The earnings report prompted HSBC to cut its rating on Sony to "neutral" from "overweight", citing the risk that a weakening U.S. economy and the strengthening yen could sap future profits at the maker of PlayStation 3 game consoles and Vaio PCs.
Sony's stock has lost 21 percent so far in 2008, while the Nikkei has shed 12 percent.
Sony reported a 6 percent rise in group operating profit for the October-December quarter to 189.36 billion yen, but that fell far short of the average estimate of 245.5 billion yen from four analysts polled by Reuters Estimates.
It enjoyed robust holiday demand for its Cyber-shot digital cameras and Handycam camcorders and managed to return its game division to profit by cutting PlayStation 3 production costs and boosting sales of its portable game machine.
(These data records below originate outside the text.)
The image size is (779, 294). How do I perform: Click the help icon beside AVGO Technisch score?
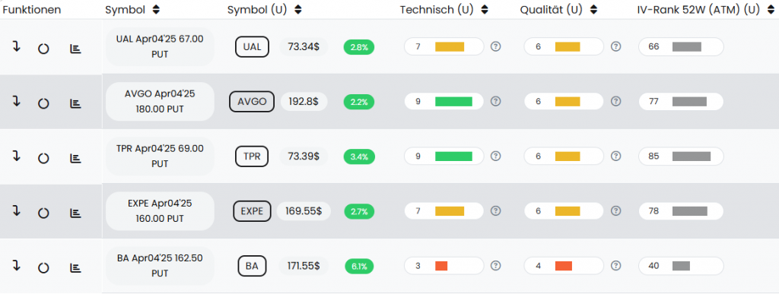point(495,101)
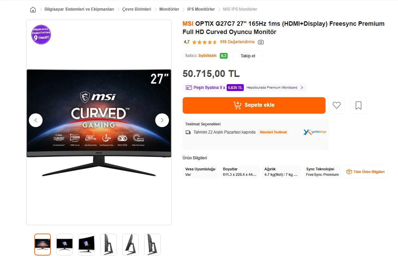Go to the home page icon in breadcrumb
The height and width of the screenshot is (260, 398).
[x=33, y=9]
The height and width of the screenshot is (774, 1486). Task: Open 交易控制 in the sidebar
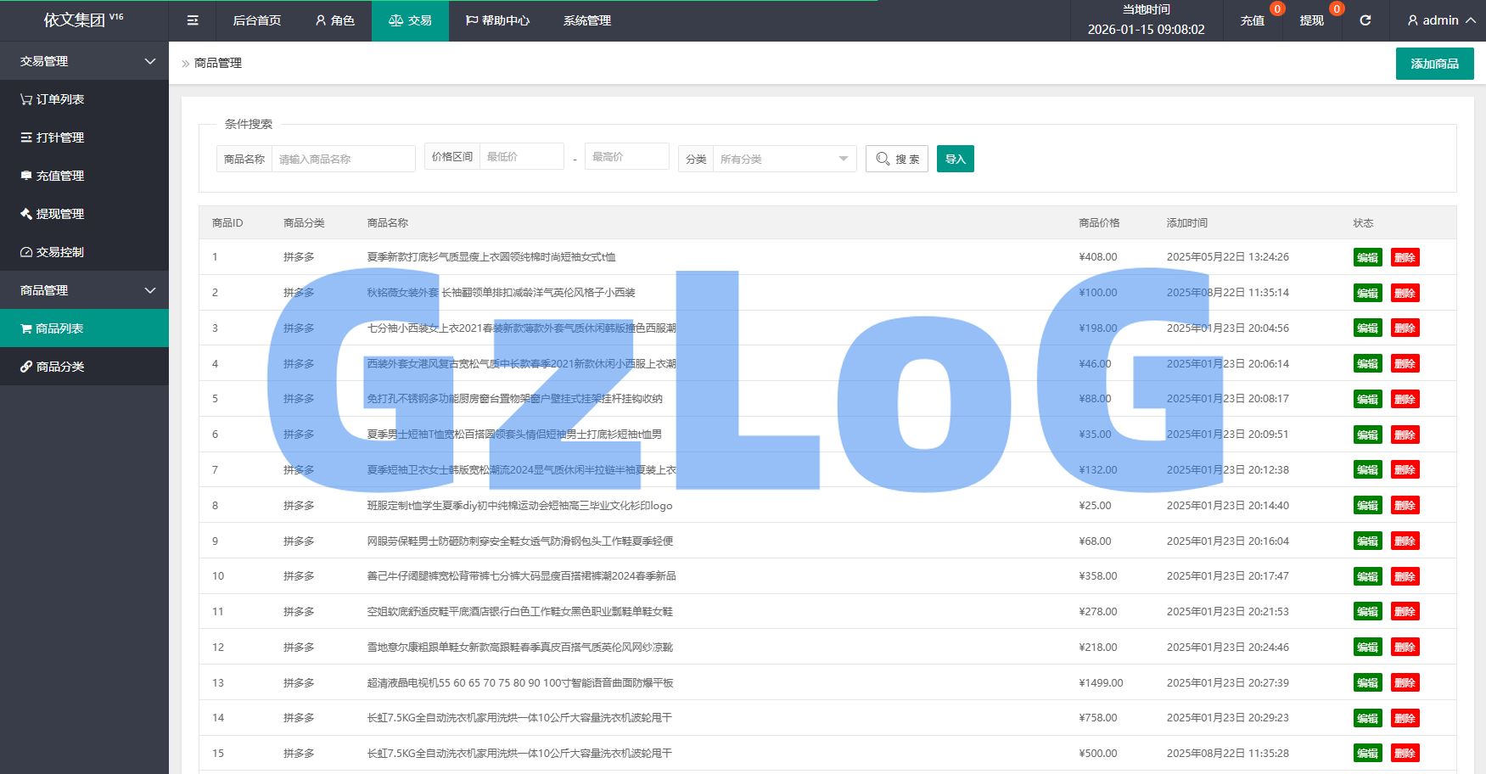[x=53, y=252]
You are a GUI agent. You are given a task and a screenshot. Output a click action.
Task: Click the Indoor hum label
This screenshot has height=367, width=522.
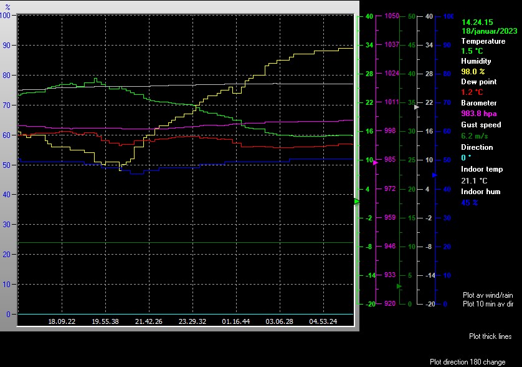coord(480,192)
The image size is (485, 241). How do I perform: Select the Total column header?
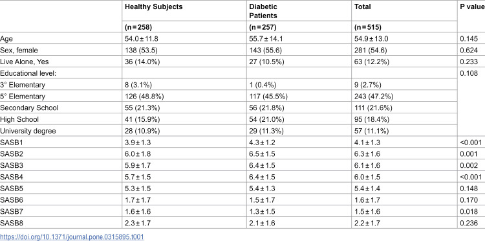(362, 7)
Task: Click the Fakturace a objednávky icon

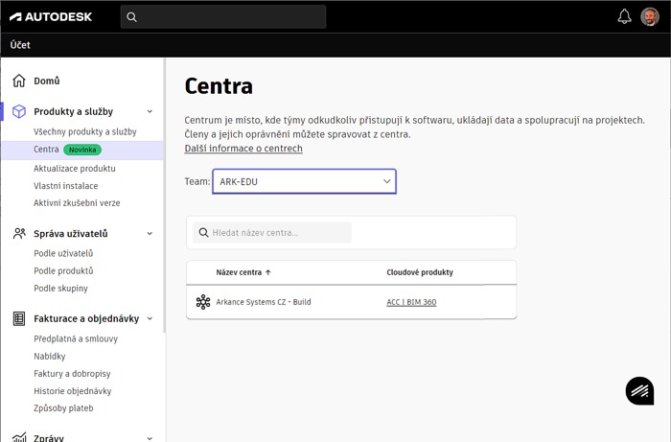Action: tap(19, 318)
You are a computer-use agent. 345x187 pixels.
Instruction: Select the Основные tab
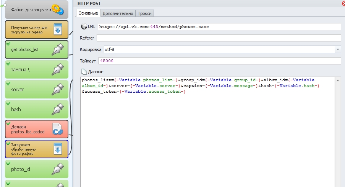[88, 13]
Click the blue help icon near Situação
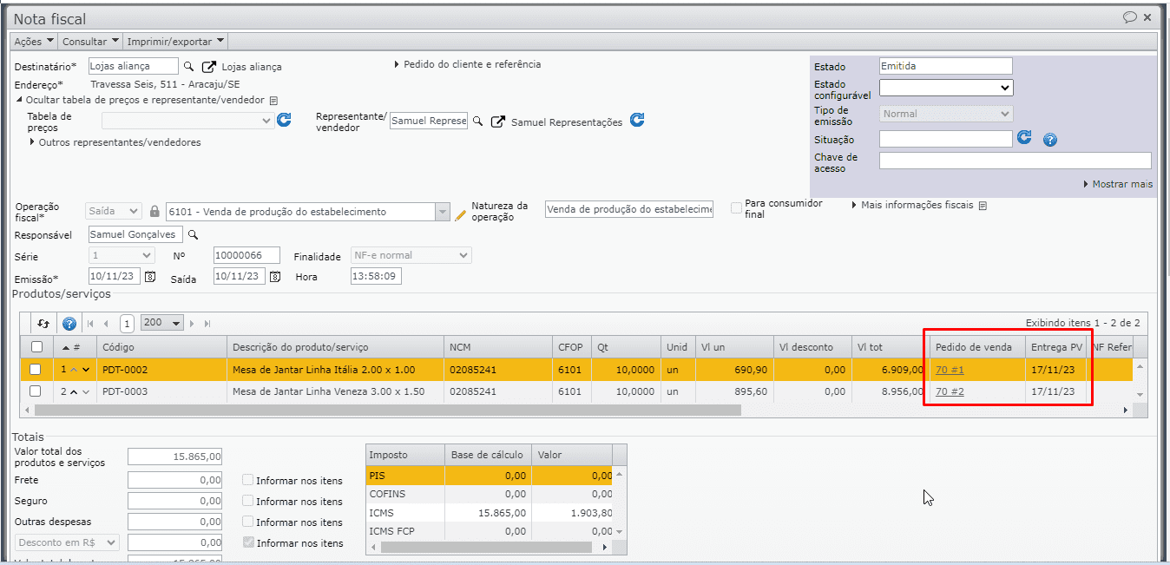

But it lowered its operating profit forecast for the year to March to 410 billion yen from 450 billion yen, citing the rising yen and the falling stock market, which has cut into the value of investments held by its life insurance unit.
Still, some market players saw opportunity in the stock fall.
"Investors appear to be overselling Sony," said Koichi Ogawa, a chief portfolio manager at Daiwa SB Investments. "Maybe this presents a buying opportunity for the stock as, if you take a step back and see, Sony has started making profits on its game business."